(Stored records)
[Start of Attachment]

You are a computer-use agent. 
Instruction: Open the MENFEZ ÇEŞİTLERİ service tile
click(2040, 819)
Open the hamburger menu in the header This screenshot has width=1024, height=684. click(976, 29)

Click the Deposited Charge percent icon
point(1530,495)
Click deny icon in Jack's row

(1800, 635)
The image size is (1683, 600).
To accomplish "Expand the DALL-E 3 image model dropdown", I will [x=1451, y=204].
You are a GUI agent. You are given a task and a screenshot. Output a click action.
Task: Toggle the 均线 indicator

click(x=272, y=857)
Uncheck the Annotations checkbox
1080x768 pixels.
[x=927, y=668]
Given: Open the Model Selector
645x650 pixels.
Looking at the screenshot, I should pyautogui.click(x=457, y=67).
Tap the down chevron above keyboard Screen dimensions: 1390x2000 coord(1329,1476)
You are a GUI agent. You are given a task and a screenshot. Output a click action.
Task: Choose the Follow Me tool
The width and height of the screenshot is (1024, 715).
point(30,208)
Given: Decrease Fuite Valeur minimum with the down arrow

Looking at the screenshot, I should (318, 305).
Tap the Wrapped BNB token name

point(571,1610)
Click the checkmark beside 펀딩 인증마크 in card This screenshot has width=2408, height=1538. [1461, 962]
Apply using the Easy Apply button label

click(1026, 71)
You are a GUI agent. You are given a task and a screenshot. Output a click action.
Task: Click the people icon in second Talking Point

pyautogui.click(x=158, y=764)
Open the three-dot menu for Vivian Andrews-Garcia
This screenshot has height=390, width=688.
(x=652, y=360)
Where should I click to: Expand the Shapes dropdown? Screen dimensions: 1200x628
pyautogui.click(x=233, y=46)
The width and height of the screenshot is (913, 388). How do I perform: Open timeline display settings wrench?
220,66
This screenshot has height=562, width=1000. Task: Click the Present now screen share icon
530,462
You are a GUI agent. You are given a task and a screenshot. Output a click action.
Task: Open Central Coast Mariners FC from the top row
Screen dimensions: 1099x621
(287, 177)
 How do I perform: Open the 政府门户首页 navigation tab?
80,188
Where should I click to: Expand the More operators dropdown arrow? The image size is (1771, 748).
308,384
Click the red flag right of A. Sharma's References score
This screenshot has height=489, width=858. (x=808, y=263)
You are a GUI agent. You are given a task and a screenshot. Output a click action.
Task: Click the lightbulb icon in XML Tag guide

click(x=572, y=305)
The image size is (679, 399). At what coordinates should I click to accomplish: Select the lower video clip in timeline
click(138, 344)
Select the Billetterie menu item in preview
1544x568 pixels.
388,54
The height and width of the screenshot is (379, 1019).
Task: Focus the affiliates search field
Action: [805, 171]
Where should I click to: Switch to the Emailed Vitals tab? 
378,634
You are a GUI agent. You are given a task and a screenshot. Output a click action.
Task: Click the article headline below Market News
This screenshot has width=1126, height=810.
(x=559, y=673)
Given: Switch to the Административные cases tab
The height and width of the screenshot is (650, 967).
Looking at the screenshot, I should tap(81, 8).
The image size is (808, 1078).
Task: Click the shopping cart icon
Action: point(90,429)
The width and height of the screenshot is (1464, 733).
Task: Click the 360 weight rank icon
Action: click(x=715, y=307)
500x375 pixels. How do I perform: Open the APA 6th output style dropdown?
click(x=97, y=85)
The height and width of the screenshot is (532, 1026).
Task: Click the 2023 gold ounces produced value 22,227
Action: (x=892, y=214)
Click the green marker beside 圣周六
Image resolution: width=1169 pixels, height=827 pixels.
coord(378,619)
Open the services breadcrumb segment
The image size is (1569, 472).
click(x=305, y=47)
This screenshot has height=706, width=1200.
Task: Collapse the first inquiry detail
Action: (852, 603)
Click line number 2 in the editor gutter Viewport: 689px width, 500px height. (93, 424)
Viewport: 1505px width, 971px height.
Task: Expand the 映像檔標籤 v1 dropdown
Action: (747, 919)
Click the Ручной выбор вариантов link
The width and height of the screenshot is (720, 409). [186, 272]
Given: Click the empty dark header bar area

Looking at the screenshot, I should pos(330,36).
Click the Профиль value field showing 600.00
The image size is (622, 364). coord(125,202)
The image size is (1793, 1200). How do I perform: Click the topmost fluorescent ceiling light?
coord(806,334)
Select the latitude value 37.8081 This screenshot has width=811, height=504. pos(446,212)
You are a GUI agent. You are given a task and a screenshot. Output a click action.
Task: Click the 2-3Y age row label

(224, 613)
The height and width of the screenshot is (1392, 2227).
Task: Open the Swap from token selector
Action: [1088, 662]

[End of Attachment]

▸ **DESCRIPTION OF THE TASK**: Retype each record. Keep every character as it is.

▸ **TASK RESULT**:
You are a computer-use agent. 
Instruction: Open the MENFEZ ÇEŞİTLERİ service tile
click(2040, 819)
Open the hamburger menu in the header This screenshot has width=1024, height=684. click(976, 29)

Click the Deposited Charge percent icon
point(1530,495)
Click deny icon in Jack's row

(1800, 635)
The image size is (1683, 600).
To accomplish "Expand the DALL-E 3 image model dropdown", I will [x=1451, y=204].
You are a GUI agent. You are given a task and a screenshot. Output a click action.
Task: Toggle the 均线 indicator

click(x=272, y=857)
Uncheck the Annotations checkbox
1080x768 pixels.
[x=927, y=668]
Given: Open the Model Selector
645x650 pixels.
Looking at the screenshot, I should pyautogui.click(x=457, y=67).
Tap the down chevron above keyboard Screen dimensions: 1390x2000 coord(1329,1476)
You are a GUI agent. You are given a task and a screenshot. Output a click action.
Task: Choose the Follow Me tool
The width and height of the screenshot is (1024, 715).
point(30,208)
Given: Decrease Fuite Valeur minimum with the down arrow

Looking at the screenshot, I should (318, 305).
Tap the Wrapped BNB token name

point(571,1610)
Click the checkmark beside 펀딩 인증마크 in card This screenshot has width=2408, height=1538. [1461, 962]
Apply using the Easy Apply button label

click(1026, 71)
You are a GUI agent. You are given a task and a screenshot. Output a click action.
Task: Click the people icon in second Talking Point

pyautogui.click(x=158, y=764)
Open the three-dot menu for Vivian Andrews-Garcia
This screenshot has height=390, width=688.
(x=652, y=360)
Where should I click to: Expand the Shapes dropdown? Screen dimensions: 1200x628
pyautogui.click(x=233, y=46)
The width and height of the screenshot is (913, 388). How do I perform: Open timeline display settings wrench?
220,66
This screenshot has height=562, width=1000. Task: Click the Present now screen share icon
530,462
You are a GUI agent. You are given a task and a screenshot. Output a click action.
Task: Open Central Coast Mariners FC from the top row
Screen dimensions: 1099x621
(287, 177)
 How do I perform: Open the 政府门户首页 navigation tab?
80,188
Where should I click to: Expand the More operators dropdown arrow? The image size is (1771, 748).
308,384
Click the red flag right of A. Sharma's References score
This screenshot has height=489, width=858. (x=808, y=263)
You are a GUI agent. You are given a task and a screenshot. Output a click action.
Task: Click the lightbulb icon in XML Tag guide

click(x=572, y=305)
The image size is (679, 399). At what coordinates should I click to accomplish: Select the lower video clip in timeline
click(138, 344)
Select the Billetterie menu item in preview
1544x568 pixels.
388,54
The height and width of the screenshot is (379, 1019).
Task: Focus the affiliates search field
Action: [805, 171]
Where should I click to: Switch to the Emailed Vitals tab? 
378,634
You are a GUI agent. You are given a task and a screenshot. Output a click action.
Task: Click the article headline below Market News
This screenshot has width=1126, height=810.
(x=559, y=673)
Given: Switch to the Административные cases tab
The height and width of the screenshot is (650, 967).
Looking at the screenshot, I should tap(81, 8).
The image size is (808, 1078).
Task: Click the shopping cart icon
Action: point(90,429)
The width and height of the screenshot is (1464, 733).
Task: Click the 360 weight rank icon
Action: click(x=715, y=307)
500x375 pixels. How do I perform: Open the APA 6th output style dropdown?
click(x=97, y=85)
The height and width of the screenshot is (532, 1026).
Task: Click the 2023 gold ounces produced value 22,227
Action: (x=892, y=214)
Click the green marker beside 圣周六
Image resolution: width=1169 pixels, height=827 pixels.
coord(378,619)
Open the services breadcrumb segment
The image size is (1569, 472).
click(x=305, y=47)
This screenshot has height=706, width=1200.
Task: Collapse the first inquiry detail
Action: (852, 603)
Click line number 2 in the editor gutter Viewport: 689px width, 500px height. (93, 424)
Viewport: 1505px width, 971px height.
Task: Expand the 映像檔標籤 v1 dropdown
Action: (747, 919)
Click the Ручной выбор вариантов link
The width and height of the screenshot is (720, 409). [186, 272]
Given: Click the empty dark header bar area

Looking at the screenshot, I should pos(330,36).
Click the Профиль value field showing 600.00
The image size is (622, 364). coord(125,202)
The image size is (1793, 1200). How do I perform: Click the topmost fluorescent ceiling light?
coord(806,334)
Select the latitude value 37.8081 This screenshot has width=811, height=504. pos(446,212)
You are a GUI agent. You are given a task and a screenshot. Output a click action.
Task: Click the 2-3Y age row label

(224, 613)
The height and width of the screenshot is (1392, 2227).
Task: Open the Swap from token selector
Action: [1088, 662]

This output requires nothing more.